## Assignment
Would you please repeat exactly the lines from the one containing "Полистирол (120, 1975)" to the end of the records, both included, and leave out the rest?

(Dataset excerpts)
-- Opening Marker --
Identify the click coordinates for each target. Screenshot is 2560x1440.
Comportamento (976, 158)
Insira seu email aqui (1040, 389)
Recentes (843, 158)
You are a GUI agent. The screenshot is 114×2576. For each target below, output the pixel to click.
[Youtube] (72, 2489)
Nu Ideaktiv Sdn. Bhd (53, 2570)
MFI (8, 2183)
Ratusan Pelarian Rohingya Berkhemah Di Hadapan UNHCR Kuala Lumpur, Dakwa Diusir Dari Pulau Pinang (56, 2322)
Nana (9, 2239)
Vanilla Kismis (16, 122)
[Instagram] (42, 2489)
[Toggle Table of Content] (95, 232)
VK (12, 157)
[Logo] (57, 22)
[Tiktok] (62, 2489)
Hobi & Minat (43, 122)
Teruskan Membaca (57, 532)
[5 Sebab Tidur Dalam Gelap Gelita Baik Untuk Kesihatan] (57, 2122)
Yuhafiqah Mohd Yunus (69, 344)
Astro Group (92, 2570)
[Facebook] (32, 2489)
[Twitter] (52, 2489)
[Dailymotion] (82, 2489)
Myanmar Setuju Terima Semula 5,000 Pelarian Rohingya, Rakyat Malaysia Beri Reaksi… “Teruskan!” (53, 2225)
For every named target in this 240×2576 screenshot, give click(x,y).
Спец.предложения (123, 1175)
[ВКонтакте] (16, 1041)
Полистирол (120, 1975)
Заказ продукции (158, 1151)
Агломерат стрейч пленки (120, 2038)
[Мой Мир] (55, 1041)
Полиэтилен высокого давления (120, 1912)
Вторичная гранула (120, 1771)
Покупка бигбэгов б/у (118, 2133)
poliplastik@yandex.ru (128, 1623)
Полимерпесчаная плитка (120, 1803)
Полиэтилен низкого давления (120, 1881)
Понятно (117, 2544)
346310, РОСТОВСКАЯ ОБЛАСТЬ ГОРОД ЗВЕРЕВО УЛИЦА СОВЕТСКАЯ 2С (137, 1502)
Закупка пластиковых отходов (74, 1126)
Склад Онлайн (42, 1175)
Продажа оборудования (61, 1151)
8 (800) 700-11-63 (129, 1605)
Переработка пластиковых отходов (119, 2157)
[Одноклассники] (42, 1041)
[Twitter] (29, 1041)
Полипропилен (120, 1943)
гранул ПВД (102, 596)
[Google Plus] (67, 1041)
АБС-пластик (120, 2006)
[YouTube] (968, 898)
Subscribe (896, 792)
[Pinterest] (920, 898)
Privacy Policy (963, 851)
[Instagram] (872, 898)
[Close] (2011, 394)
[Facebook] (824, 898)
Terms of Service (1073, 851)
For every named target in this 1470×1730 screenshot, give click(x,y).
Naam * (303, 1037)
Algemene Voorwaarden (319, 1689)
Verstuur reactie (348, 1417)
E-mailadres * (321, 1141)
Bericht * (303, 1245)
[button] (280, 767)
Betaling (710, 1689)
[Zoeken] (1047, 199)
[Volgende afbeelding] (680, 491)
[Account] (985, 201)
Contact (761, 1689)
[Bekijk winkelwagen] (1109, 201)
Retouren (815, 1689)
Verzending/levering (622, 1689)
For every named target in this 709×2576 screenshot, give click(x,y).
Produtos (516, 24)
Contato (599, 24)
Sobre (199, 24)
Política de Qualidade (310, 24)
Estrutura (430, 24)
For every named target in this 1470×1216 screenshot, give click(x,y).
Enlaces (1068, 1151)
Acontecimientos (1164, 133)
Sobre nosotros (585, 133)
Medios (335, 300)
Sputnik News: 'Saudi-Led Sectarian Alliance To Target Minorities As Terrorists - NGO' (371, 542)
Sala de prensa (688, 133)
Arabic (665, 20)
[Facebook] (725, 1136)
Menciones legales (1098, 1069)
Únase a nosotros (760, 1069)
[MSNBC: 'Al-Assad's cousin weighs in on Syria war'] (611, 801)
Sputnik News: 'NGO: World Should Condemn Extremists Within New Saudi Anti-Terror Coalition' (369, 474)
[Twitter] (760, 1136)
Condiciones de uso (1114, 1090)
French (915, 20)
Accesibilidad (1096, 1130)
-- Closing Marker --
## Task answer
Полистирол (120, 1975)
Заказ продукции (158, 1151)
Агломерат стрейч пленки (120, 2038)
[Мой Мир] (55, 1041)
Полиэтилен высокого давления (120, 1912)
Вторичная гранула (120, 1771)
Покупка бигбэгов б/у (118, 2133)
poliplastik@yandex.ru (128, 1623)
Полимерпесчаная плитка (120, 1803)
Полиэтилен низкого давления (120, 1881)
Понятно (117, 2544)
346310, РОСТОВСКАЯ ОБЛАСТЬ ГОРОД ЗВЕРЕВО УЛИЦА СОВЕТСКАЯ 2С (137, 1502)
Закупка пластиковых отходов (74, 1126)
Склад Онлайн (42, 1175)
Продажа оборудования (61, 1151)
8 (800) 700-11-63 (129, 1605)
Переработка пластиковых отходов (119, 2157)
[Одноклассники] (42, 1041)
[Twitter] (29, 1041)
Полипропилен (120, 1943)
гранул ПВД (102, 596)
[Google Plus] (67, 1041)
АБС-пластик (120, 2006)
[YouTube] (968, 898)
Subscribe (896, 792)
[Pinterest] (920, 898)
Privacy Policy (963, 851)
[Instagram] (872, 898)
[Close] (2011, 394)
[Facebook] (824, 898)
Terms of Service (1073, 851)
For every named target in this 1470×1730 screenshot, give click(x,y).
Naam * (303, 1037)
Algemene Voorwaarden (319, 1689)
Verstuur reactie (348, 1417)
E-mailadres * (321, 1141)
Bericht * (303, 1245)
[button] (280, 767)
Betaling (710, 1689)
[Zoeken] (1047, 199)
[Volgende afbeelding] (680, 491)
[Account] (985, 201)
Contact (761, 1689)
[Bekijk winkelwagen] (1109, 201)
Retouren (815, 1689)
Verzending/levering (622, 1689)
For every named target in this 709×2576 screenshot, give click(x,y).
Produtos (516, 24)
Contato (599, 24)
Sobre (199, 24)
Política de Qualidade (310, 24)
Estrutura (430, 24)
For every named target in this 1470×1216 screenshot, give click(x,y).
Enlaces (1068, 1151)
Acontecimientos (1164, 133)
Sobre nosotros (585, 133)
Medios (335, 300)
Sputnik News: 'Saudi-Led Sectarian Alliance To Target Minorities As Terrorists - NGO' (371, 542)
Sala de prensa (688, 133)
Arabic (665, 20)
[Facebook] (725, 1136)
Menciones legales (1098, 1069)
Únase a nosotros (760, 1069)
[MSNBC: 'Al-Assad's cousin weighs in on Syria war'] (611, 801)
Sputnik News: 'NGO: World Should Condemn Extremists Within New Saudi Anti-Terror Coalition' (369, 474)
[Twitter] (760, 1136)
Condiciones de uso (1114, 1090)
French (915, 20)
Accesibilidad (1096, 1130)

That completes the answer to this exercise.